Where did Kashmiris learn this hospitality of treating even strangers as their own? Salim's daughter is an MBBS student in Srinagar. The house will open its doors to tourists for four or five months. Salim doesn't know to bargain. Even if you give Rs.400 or Rs.500, he and his wife will be happy. Salim called in the Diskit monastery and informed them that we would be visiting there the next day. He also arranged a guide to show us around the monastery.
Our next stop was Pangong Lake near China border. The map showed 230km by the banks of river Tavisya to Pangong from Diskit. Guidebooks warned against taking that route as a travel by the banks of the river could be dangerous. The ride will also have long deserted areas and much of it through the river itself. But when I told him about what the guidebooks had cautioned, Salim dismissed it and encouraged us to take that route. With flasks filled with Kava tied on to our bikes, we rode ahead, sometimes through the river, on the boulders and then through the vast stillness of the Tavisya valley.
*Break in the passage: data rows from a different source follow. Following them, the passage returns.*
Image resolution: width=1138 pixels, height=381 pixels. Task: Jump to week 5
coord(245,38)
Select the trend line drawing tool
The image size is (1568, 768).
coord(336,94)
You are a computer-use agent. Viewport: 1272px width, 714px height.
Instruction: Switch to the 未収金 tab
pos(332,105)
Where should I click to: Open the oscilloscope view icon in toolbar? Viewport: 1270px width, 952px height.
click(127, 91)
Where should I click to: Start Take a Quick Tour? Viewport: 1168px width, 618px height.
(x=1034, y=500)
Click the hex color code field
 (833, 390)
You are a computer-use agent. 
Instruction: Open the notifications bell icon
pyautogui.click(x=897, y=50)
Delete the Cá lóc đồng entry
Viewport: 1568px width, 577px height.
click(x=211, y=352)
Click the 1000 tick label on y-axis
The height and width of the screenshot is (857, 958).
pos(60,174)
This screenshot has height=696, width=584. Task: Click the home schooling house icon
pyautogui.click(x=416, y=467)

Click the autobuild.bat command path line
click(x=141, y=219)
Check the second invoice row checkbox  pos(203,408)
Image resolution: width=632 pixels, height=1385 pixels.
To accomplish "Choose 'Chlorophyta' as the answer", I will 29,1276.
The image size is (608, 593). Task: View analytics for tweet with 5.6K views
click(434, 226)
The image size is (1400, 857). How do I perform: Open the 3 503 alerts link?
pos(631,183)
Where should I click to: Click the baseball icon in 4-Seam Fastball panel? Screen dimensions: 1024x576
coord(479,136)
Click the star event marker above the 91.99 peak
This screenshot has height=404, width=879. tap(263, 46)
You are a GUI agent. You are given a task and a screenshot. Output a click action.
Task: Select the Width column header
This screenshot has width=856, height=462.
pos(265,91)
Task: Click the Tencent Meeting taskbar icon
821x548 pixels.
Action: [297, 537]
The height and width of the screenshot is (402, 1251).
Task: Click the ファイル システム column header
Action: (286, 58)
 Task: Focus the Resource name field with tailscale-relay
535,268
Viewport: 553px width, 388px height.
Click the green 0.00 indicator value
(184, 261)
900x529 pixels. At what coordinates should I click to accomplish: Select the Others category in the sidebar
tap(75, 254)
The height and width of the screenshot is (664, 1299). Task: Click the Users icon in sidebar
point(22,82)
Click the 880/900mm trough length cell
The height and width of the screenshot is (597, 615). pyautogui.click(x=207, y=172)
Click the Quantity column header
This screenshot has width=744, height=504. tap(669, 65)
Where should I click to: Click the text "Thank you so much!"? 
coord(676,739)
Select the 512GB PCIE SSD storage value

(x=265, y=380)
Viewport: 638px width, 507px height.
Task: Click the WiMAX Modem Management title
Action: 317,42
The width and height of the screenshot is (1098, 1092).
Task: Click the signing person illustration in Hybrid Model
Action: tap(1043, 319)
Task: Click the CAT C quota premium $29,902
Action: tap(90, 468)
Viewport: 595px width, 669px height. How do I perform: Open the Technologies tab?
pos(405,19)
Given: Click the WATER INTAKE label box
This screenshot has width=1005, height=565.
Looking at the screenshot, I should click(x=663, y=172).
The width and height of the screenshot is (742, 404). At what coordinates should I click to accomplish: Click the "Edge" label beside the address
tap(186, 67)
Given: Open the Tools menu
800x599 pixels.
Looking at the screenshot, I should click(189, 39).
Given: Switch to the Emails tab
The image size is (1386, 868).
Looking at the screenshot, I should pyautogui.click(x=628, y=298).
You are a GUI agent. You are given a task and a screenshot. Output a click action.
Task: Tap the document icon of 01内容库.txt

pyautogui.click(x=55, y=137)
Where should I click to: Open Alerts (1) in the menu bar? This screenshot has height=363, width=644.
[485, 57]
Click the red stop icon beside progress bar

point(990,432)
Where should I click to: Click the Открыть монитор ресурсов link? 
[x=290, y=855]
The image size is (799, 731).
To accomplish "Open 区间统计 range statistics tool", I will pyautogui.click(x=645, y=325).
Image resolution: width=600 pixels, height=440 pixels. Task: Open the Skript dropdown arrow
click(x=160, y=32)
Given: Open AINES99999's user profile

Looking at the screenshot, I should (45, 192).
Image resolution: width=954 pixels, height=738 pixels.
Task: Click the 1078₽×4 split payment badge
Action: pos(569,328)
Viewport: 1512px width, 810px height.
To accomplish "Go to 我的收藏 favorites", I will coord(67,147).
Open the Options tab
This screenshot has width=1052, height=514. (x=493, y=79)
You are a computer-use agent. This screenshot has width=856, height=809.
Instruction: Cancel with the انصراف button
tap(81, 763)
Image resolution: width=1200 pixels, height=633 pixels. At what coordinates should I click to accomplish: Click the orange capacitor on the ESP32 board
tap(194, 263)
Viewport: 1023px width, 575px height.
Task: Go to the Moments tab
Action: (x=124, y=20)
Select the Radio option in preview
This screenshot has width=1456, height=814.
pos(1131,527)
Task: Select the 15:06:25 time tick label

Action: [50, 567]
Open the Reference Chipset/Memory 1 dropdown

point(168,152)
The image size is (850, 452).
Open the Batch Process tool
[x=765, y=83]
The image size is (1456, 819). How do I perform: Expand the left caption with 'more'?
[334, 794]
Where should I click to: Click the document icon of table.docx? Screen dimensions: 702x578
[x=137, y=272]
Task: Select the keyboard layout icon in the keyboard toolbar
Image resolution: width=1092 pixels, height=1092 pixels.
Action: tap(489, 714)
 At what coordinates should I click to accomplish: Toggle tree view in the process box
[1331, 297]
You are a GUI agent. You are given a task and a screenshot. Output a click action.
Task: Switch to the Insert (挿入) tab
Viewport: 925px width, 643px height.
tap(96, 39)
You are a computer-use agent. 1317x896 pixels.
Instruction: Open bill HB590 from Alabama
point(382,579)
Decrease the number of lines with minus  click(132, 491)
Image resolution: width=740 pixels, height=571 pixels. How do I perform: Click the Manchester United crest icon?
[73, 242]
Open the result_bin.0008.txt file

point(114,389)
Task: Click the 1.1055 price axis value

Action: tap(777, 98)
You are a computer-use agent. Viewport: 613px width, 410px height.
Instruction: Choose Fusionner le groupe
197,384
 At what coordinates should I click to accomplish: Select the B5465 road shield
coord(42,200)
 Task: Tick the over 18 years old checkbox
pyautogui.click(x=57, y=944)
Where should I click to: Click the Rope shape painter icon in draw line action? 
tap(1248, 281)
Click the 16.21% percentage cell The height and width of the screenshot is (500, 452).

Just as in Kurasova's renowned film 'Dreams', we felt like riding into a painting on a broad canvas. Every one of us fell slipping on the boulders. The one who rode in the front had the most fall. So we took turns to go in the front. At last, our wobbly ride which started early in the morning ended by evening. In a tent on the banks of Pangong, in temperature at 3degree below zero, we slept with the humming of the Himalayan wind.
A day's journey back to Leh and on the next, Subin returns home. Rishabh also parts ways. The celebration of unexpected friendships ends. From there, I take a lonely ride to Manali. The route was planned so as to reach the destination in three days. Rest in a grandma's house at Upshi village. On the way, soldiers in an army truck ask me to stop. As I stood wondering why one of the soldiers hopped off the vehicle with a big packet in hand. He said he stopped me because he noticed the Kerala registration number on the bike. He handed me the packet—Some burfis. Keep the burfis, you can have them on the way, said the officer from Kollam, Kerala.
I gave some burfis to the grandma at Upshi. She gave back an innocent smile, "I'll deduct in your rent."
Next day, another grandma in Sarchu rented her tent for just Rs.100 a bed. Her family and children are living in the village above. There she has sheep and a farm. Come tourist season, she sets up tents by the road for the travellers. If you want noodles, roti or rice, she will arrange it in half an hour.
From Sarchu to Manali the next morning. The road from Kashmir to Himachal Pradesh is through Rohtang, a mountain pass that means the pile of dead bodies. With steep climbs, slopes, boulders, and dust, the path is treacherous. Whenever I fell slipping on rocks, everybody stops and comes to my aid. There are no strangers on a Himalayan path. Men, creeping like worms on the mountain roads, share everything—food, water, oxygen for those who gasp for air and thermal pads for those who shiver in cold. By treading those mountains that touch faraway clouds, humans try to forget their silliness. On day 20, my climb down ends at Manali. Now, back to Kerala through the plains.